#### Dataset entries

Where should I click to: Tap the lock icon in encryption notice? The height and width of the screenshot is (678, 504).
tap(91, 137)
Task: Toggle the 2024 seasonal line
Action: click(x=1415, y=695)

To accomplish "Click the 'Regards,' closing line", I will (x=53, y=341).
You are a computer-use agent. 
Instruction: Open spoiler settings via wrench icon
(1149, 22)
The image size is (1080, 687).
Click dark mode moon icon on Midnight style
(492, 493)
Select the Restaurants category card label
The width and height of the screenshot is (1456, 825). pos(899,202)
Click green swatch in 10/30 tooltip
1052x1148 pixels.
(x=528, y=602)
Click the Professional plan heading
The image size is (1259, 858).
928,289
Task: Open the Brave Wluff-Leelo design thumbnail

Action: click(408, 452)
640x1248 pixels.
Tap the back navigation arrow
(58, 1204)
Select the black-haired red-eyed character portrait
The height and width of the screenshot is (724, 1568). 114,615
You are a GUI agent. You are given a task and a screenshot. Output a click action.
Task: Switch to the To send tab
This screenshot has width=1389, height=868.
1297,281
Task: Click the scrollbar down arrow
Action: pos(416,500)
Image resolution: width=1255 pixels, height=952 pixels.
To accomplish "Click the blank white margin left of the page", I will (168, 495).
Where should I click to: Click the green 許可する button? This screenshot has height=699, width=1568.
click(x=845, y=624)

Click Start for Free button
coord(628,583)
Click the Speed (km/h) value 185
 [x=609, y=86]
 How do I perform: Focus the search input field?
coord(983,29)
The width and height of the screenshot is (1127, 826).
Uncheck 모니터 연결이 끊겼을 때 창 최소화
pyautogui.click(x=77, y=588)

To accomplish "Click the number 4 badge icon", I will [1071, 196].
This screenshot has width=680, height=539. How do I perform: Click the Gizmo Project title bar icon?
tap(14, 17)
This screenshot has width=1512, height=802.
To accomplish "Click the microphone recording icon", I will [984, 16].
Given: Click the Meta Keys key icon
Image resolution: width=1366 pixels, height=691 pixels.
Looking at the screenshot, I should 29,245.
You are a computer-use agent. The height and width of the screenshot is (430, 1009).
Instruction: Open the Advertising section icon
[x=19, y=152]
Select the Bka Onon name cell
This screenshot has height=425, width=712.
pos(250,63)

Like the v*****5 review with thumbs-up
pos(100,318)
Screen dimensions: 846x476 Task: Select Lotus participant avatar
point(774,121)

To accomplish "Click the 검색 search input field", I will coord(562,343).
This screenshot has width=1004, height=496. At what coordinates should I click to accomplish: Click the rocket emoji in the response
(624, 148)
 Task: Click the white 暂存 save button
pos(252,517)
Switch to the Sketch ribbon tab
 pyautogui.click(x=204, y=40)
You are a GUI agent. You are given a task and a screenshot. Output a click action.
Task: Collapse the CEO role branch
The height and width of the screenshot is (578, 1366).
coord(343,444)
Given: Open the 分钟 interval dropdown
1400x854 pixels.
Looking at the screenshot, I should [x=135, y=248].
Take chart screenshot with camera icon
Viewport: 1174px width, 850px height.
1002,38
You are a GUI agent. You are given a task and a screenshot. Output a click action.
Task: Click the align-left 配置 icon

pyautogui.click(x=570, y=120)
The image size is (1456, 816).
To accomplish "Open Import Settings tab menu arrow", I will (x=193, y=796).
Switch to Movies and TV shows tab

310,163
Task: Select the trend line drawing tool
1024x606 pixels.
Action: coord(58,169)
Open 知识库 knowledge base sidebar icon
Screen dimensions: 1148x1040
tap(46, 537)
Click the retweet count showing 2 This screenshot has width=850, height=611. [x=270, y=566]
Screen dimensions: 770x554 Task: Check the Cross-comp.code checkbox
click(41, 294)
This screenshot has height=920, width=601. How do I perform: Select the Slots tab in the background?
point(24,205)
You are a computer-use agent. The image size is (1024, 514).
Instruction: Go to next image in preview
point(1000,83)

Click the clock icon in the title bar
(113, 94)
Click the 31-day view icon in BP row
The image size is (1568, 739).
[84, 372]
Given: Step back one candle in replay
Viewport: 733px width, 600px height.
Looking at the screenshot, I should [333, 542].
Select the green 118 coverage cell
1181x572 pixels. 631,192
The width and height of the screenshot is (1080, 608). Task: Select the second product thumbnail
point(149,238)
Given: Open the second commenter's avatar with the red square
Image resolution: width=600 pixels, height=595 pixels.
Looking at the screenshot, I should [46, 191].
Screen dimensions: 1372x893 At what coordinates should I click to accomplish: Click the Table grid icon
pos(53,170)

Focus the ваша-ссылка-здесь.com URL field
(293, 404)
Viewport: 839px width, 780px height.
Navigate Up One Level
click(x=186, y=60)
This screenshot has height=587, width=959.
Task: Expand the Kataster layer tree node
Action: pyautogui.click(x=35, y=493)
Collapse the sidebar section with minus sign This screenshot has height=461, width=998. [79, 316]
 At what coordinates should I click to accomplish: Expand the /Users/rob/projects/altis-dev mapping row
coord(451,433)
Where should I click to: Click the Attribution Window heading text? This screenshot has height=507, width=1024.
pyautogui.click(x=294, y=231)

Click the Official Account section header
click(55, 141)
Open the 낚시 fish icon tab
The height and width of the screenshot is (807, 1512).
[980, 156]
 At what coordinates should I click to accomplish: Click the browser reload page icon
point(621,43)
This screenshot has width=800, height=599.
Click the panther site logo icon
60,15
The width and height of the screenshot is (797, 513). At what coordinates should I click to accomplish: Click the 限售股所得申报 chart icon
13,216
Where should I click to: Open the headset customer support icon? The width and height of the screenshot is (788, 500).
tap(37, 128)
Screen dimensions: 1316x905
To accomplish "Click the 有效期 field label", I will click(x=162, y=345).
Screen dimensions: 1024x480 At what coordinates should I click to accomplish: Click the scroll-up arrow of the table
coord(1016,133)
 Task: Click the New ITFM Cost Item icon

########

» **Aim of the exercise**: If a line in the entries above has the word "Collapse", copy it.

» **Answer space**:
Task: Collapse the CEO role branch
Collapse the sidebar section with minus sign This screenshot has height=461, width=998. [79, 316]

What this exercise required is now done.